• **What you will do**: Retype each of the records below word for word, leaving the pictures out of your answer.

□ □ □

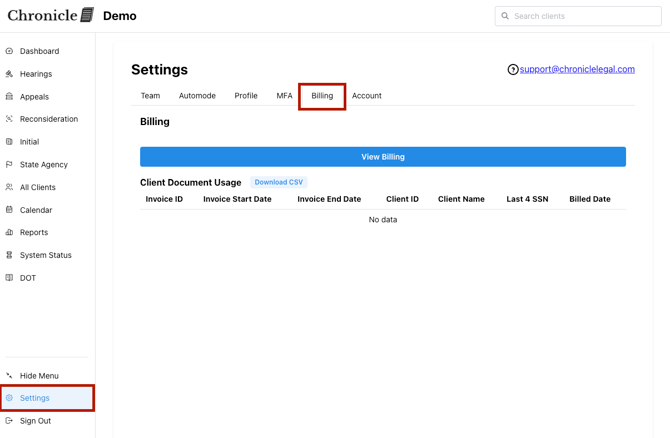This screenshot has height=438, width=670.
Task: Select the MFA settings tab
Action: [284, 96]
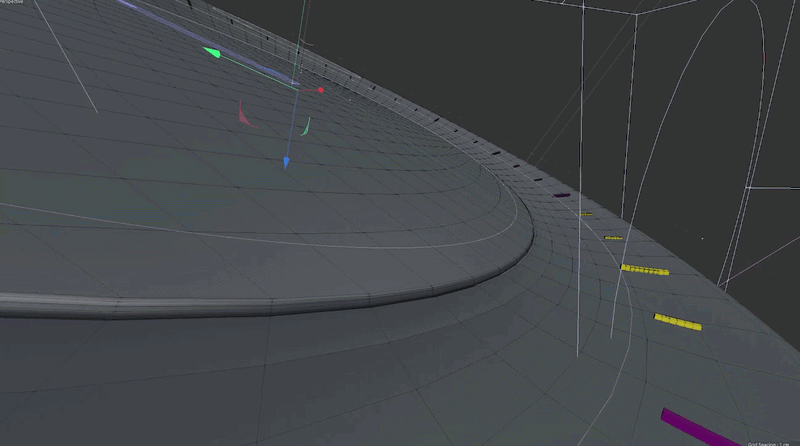Image resolution: width=800 pixels, height=446 pixels.
Task: Grab the green axis arrow of the gizmo
Action: pyautogui.click(x=211, y=52)
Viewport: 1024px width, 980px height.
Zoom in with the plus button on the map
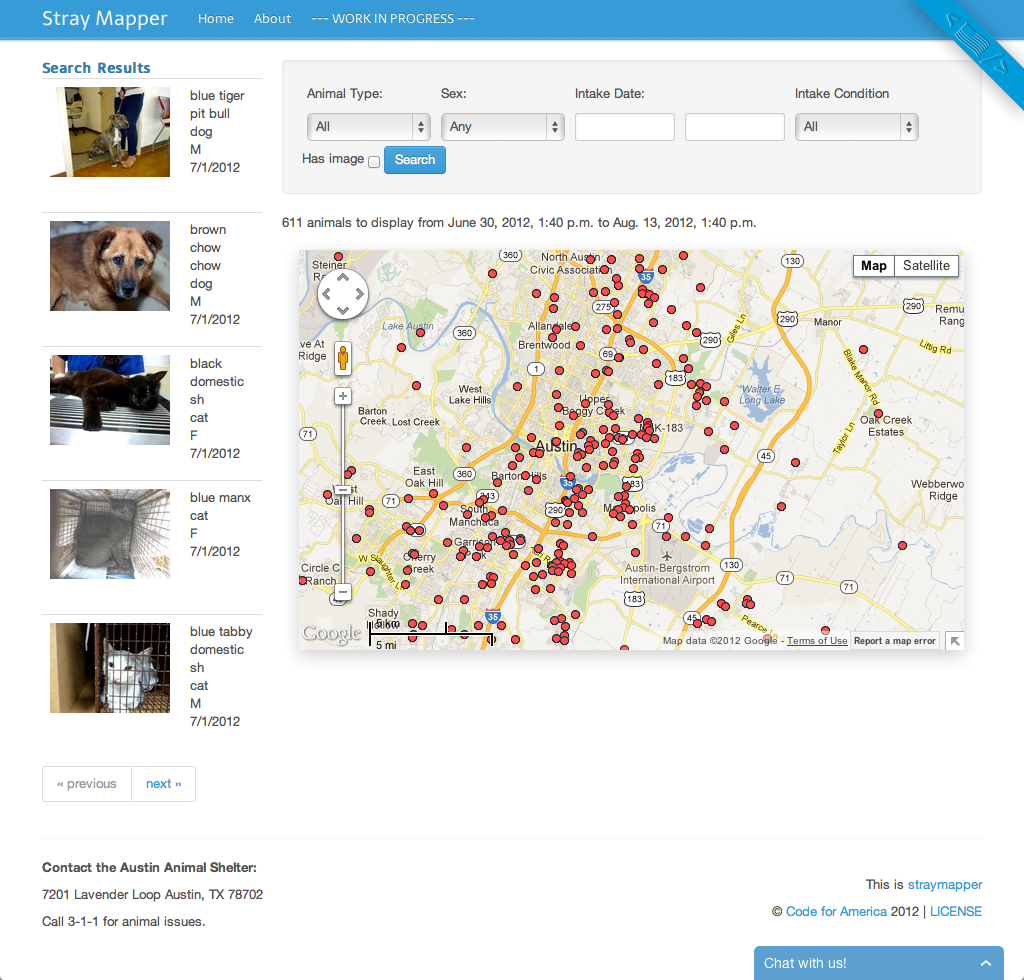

□ □ □

• **Output below**:
This screenshot has height=438, width=670.
Task: Select the MFA settings tab
Action: [284, 96]
Image resolution: width=800 pixels, height=446 pixels.
Task: Grab the green axis arrow of the gizmo
Action: pyautogui.click(x=211, y=52)
Viewport: 1024px width, 980px height.
Zoom in with the plus button on the map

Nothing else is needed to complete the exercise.